Il Premio "Capua Follaro d'Oro" fu istituito dalla Cooperatiuva Culturale Capuanova nel 1986. Il prestigioso riconoscimento è attribuito ogni anno a personalità del mondo della cultura, dell'economia, dello spettacolo e della politica distintesi per il loro impegno a favore dello sviluppo e della promozione sociale e culturale del Mezzogiorno d'Italia, in particolare, e di tutti i "Sud" del mondo. Una medaglia modellata e fusa in oro, recante su un lato il sigillo dell'antica moneta capuana (Il Follaro) coniata dalla Zecca di Capua durante il Principato del normanno Riccardo II (1090 – 1106), di notevole valore artistico, modellata e fusa in un unico esemplare in oro e diverse copie in bronzo; dall'altro un'opera ispirata alla personalità premiata - diversa ogni volta - realizzata da un'artista contemporaneo.
La cerimonia di "consegna del Premio", fin dalle prime edizioni, è preceduta da una serie di "tappe di avvicinamento": un cartellone di incontri legati alla "rassegna". Eventi selezionati per proporre un quadro d'insieme della personalità del premiato, dei suoi interessi, della sua attività intellettuale e sociale, che, per la maggior parte, si tengono presso lo storico Palazzo Fazio, sede della Cooperativa.

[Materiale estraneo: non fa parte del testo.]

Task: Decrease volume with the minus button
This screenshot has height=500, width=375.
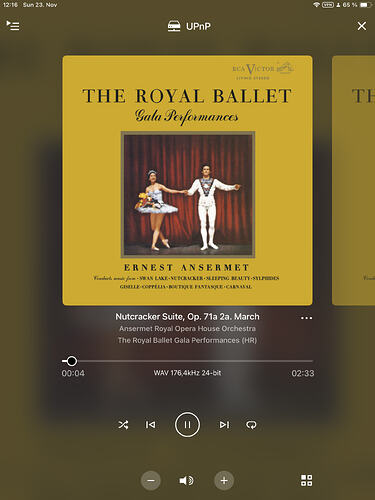Action: [x=151, y=480]
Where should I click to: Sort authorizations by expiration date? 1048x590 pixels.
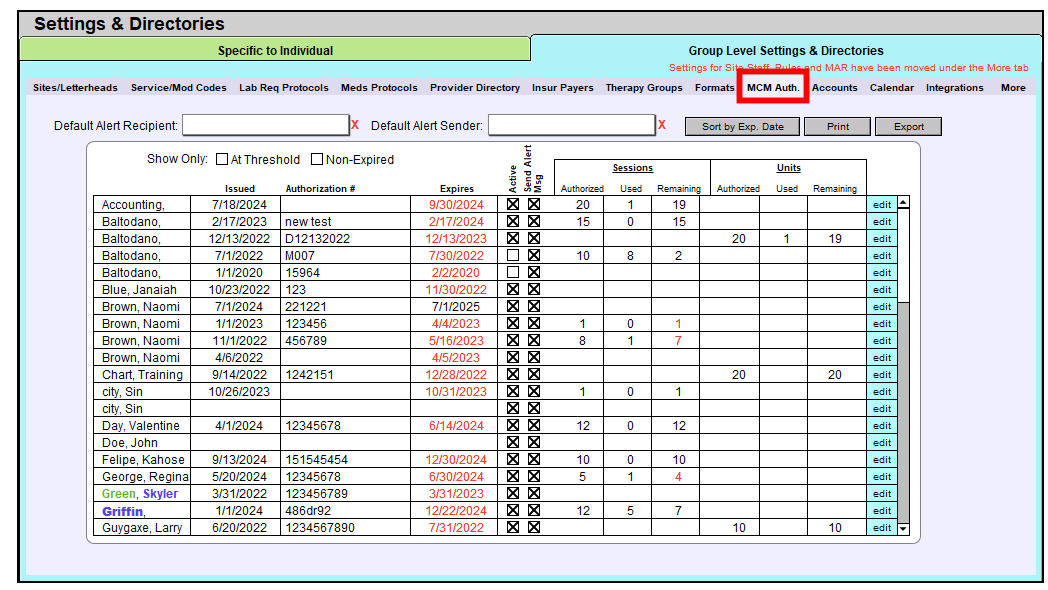tap(742, 125)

La Cooperativa Culturale Capuanova ha deciso di assegnare l'edizione 2009 del Premio Capua Follaro d'Oro a Rita Borsellino e Maria Falcone, quali custodi della memoria del sacrificio dei rispettivi fratelli Paolo Borsellino e Giovanni Falcone.
Il Premio Capua Follaro d'Oro 2008, è stato assegnato a Don Luigi Ciotti, per l'impegno sociale che mette in campo da oltre quaranta anni nonchè in qualità di Presidente dell'Associazione "Libera". Il prestigioso riconoscimento a Don Luigi Ciotti ha visto una sorta di ideale staffetta tra il fondatore del Gruppo Abele e Tano Grasso, vincitore del premio nel 2007, tornato a Capua per suggellare questo ideale passaggio di testimone tra due icone della lotta a tutte le mafie.
Il Premio Capua Follaro d'Oro 2008 è stato assegnato a Tano Grasso per il suo operato alla lotta contro le organizzazioni criminali, in quanto fondatore della prima associazione anti racket. Nel corso del percorso di avvicinamento alla data della premiazione sono state presentate iniziative per sollecitare il confronto e il dibattito intorno alle gravi problematiche inerenti al tema appunto della criminalità organizzata.